Diante do monumental processo de esfacelamento do País via privatizações, doações de patrimônio público, desnacionalização da economia, que contou com o aplauso editorial da grande mídia, a Federação Nacional dos Jornalistas exibiu, no mesmo período, um conivente silêncio, uma emblemática apatia e uma completa alienação diante das grandes questões nacionais.

Munidos de justa indignação e de uma vontade política de colocar a Fenaj ao lado das forças em luta contra a internacionalização do Brasil e contra o seu sucateamento pela ditadura vídeo-financeira, um grupo de jornalistas organizou uma chapa de oposição SOS FENAJ para participar das eleições para a diretoria da entidade, fixadas para julho próximo.

Diante da escassa divulgação do pleito, como de resto do conjunto das atividades da Fenaj, – o próprio Jornal dos Jornalistas que anunciava o encerramento do prazo de inscrição de chapas para 11 de maio só foi distribuído em 15 de maio – a SOS FENAJ encontrou dificuldades para reunir toda a documentação exigida para registro de sua candidatura. Por isso mesmo fez uma solicitação trivial, corriqueira e absolutamente democrática: a prorrogação do prazo de inscrições de chapas para que pela primeira vez em 4 gestões seguidas houvesse uma chapa de oposição. Vale lembrar que prorrogação de prazo é pleito que se registra com freqüência em eleições sindicais, e ocorreu quando da eleição da atual diretoria da Fenaj, em 1998. Aliás, coaduna-se com a tradição democrática da entidade, não raro registrando-se consenso entre as chapas concorrentes para que possa haver o salutar debate democrático de projetos. Diante da drástica redução da participação de jornalistas nas eleições da Fenaj, a participação da oposição deveria ser vista como fortalecimento democrático da entidade. E desejada.

Surpreendentemente, a Comissão Eleitoral, julgou-se sem poderes para analisar o trivial requerimento da SOS FENAJ, que pedia tão somente um prazo para completar a documentação de seus candidatos, mantendo-se intacto o restante do calendário eleitoral. A partir daí foi possível registrar uma curiosa linha de ações coordenadas entre membros da Comissão Eleitoral e a atual presidente da Fenaj, Beth Costa, há doze anos na direção da entidade, candidata à reeleição, sem qualquer intenção de licenciar-se do cargo para tal.

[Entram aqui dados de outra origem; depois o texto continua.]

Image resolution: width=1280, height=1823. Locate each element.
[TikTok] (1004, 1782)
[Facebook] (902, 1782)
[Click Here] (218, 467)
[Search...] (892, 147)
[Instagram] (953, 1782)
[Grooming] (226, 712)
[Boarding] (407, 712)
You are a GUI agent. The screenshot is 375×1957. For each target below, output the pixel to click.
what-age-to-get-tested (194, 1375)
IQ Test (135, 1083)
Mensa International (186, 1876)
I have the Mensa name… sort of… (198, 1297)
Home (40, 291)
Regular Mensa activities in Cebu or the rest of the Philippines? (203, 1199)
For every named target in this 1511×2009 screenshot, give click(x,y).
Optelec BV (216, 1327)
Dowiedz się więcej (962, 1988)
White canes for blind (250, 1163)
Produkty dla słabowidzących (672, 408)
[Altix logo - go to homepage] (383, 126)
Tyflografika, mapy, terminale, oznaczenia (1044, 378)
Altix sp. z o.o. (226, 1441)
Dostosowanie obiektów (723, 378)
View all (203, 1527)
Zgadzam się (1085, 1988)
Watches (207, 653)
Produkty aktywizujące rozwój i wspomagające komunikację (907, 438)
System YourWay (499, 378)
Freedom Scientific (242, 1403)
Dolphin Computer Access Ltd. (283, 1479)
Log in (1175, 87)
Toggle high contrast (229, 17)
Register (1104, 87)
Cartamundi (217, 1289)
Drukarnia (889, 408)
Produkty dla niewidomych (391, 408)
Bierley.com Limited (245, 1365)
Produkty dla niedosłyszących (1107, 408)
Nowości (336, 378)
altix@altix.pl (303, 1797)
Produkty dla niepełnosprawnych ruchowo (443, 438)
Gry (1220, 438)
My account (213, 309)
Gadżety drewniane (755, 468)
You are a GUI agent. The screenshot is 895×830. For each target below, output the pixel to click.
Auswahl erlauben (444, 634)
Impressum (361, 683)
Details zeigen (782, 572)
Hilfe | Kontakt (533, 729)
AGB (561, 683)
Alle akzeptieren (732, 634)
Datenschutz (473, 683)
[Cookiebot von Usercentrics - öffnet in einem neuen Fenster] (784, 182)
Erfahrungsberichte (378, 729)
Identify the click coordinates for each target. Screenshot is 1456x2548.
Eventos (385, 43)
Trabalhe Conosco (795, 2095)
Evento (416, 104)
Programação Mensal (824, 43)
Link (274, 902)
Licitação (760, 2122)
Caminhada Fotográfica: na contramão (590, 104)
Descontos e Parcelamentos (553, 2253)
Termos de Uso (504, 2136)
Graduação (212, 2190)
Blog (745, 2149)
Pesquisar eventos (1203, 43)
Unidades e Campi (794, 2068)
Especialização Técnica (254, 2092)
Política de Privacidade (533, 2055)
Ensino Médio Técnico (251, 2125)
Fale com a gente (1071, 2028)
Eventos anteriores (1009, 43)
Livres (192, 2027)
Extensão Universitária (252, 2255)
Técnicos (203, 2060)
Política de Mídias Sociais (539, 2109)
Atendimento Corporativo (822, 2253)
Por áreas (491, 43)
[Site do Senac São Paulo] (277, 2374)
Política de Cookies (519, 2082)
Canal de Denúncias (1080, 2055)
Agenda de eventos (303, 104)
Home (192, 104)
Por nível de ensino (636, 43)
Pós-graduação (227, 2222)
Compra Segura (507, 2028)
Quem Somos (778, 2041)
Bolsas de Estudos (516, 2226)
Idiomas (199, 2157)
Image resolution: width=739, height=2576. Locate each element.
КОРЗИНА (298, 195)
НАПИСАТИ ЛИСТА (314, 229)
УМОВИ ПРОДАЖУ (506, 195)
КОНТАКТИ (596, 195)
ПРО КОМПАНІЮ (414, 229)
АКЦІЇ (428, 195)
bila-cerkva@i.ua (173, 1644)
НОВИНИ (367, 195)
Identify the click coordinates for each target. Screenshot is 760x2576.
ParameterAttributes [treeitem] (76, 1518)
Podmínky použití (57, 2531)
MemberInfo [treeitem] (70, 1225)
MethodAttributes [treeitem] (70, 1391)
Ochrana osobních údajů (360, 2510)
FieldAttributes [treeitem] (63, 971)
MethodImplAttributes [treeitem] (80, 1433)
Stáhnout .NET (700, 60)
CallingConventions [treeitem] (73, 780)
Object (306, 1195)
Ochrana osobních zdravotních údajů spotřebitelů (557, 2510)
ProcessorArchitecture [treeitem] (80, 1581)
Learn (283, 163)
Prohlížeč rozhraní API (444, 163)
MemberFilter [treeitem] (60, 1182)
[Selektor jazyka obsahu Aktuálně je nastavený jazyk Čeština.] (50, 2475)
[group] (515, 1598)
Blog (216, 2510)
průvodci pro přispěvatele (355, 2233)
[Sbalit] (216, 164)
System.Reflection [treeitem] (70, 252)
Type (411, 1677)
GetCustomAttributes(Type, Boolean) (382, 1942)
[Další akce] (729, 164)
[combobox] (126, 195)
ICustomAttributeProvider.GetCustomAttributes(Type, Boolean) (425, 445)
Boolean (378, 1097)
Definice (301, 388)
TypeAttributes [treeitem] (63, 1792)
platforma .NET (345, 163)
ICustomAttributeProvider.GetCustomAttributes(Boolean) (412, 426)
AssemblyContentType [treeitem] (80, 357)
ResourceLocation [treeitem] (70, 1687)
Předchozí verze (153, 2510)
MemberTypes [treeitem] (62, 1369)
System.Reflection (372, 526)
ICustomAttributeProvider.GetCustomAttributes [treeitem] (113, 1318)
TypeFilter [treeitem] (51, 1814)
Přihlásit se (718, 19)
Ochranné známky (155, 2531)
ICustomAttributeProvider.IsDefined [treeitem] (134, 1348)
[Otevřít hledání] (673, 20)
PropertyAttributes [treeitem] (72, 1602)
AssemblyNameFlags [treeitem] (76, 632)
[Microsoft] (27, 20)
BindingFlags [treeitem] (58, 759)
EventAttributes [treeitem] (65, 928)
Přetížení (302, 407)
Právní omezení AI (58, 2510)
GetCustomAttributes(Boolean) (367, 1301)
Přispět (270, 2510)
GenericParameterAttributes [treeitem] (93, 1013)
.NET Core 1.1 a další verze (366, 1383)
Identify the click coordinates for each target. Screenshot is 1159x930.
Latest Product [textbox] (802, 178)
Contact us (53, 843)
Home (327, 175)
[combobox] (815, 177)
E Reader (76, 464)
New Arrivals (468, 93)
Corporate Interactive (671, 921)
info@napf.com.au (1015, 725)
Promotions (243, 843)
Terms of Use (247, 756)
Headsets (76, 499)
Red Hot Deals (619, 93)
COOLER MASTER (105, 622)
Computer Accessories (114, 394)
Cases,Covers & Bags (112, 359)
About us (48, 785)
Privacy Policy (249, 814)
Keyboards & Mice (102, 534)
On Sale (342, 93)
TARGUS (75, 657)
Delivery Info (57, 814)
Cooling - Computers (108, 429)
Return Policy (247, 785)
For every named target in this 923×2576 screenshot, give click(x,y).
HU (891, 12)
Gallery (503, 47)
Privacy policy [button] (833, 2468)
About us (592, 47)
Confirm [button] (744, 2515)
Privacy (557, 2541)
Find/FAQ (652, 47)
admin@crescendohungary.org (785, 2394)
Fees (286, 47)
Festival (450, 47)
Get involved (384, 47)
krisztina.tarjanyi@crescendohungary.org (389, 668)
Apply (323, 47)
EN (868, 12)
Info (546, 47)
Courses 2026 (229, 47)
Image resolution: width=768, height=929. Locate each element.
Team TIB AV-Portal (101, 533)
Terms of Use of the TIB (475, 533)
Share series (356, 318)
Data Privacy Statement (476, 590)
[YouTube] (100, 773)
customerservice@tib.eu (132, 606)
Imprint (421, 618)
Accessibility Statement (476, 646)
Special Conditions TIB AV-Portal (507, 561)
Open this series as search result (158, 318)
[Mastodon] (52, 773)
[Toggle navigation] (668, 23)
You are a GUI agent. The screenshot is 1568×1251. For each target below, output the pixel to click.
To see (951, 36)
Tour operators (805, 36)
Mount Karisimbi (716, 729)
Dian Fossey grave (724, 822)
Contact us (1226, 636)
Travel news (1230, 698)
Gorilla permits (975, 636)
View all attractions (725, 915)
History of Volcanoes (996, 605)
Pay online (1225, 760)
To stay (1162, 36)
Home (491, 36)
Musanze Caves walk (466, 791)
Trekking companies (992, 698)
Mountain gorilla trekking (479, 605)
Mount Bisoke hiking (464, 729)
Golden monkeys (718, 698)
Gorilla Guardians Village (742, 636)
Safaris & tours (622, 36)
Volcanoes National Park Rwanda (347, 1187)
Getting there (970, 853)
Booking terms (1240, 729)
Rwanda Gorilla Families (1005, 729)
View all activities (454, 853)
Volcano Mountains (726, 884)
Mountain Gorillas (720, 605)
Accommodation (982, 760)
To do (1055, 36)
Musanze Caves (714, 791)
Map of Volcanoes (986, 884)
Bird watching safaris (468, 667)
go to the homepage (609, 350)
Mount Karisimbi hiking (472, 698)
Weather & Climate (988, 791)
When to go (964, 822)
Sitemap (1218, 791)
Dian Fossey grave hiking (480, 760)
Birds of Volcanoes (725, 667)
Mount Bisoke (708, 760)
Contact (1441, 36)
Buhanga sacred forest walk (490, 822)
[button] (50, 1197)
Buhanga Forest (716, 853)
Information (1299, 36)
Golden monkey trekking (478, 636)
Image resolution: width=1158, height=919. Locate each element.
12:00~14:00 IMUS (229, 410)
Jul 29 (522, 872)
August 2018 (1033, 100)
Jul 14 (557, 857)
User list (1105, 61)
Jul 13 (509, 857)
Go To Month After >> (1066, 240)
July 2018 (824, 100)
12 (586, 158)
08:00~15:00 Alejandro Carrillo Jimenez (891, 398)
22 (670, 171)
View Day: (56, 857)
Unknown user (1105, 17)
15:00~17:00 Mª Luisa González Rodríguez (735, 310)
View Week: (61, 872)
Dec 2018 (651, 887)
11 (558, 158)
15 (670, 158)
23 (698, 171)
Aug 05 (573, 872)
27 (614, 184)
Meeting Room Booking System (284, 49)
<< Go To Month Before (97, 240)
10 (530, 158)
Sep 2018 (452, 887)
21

Um bilhete do jornalista Washington Mello, que preside os trabalhos da Comissão Eleitoral, dirigido à candidata à reeleição, ajuda a esclarecer que realmente há muito mais que uma questão de prazos no episódio. O texto manuscrito que revela conluio entre ambos e cabal parcialidade de membros da Comissão Eleitoral diz: "Diga à Beth para preparar o Jacob porque ele pode ser o voto de desempate". A Comissão dividiu-se quanto ao requerimento da oposição para registrar sua chapa. Armando Rollemberg e José D"Arrochella Lobo, defendiam que a participação da oposição engrandeceria o pleito e a entidade. Washington Mello, diretor da TV Bandeirantes-DF e ex-presidente da Fenaj, e Murilo Ramos, diretor da Faculdade de Comunicação da UnB e uma espécie de assessor informal da atual diretoria da Fenaj, votavam contra o pedido da oposição. É aí que surge o bilhetinho, talvez indicando que os lamentáveis exemplos da política brasileira estão fazendo escola. Alberto Elias Jacob, quinto membro da Comissão Eleitoral, e que até então não havia participado de nenhuma reunião, foi deslocado do Rio de Janeiro para Brasília, apenas para o voto do desempate, com gasto desnecessário de uma passagem aérea para os cofres da entidade dos jornalistas. Isto porque o primeiro suplente da Comissão Eleitoral, o jornalista Edgard Tavares, residente em Brasília, a pouca distância da sede da Fenaj, jamais foi convocado diante das ausências do fotojornalista carioca Jacób, da mesma base sindical da presidente da Fenaj. Agravado, Tavares renunciou à Comissão Eleitoral acusando-a de parcialidade. O bilhete de Washington Mello para Beth Costa é uma das peças da ação judicial que a Chapa SOS FENAJ impetra hoje pedindo a nulidade do pleito face evidências de conluio da Comissão Eleitoral com a candidata Beth Costa com prejuízos nítidos para a oposição e para os jornalistas, que correm o risco e conhecer a diversidade de projetos para a sua entidade maior.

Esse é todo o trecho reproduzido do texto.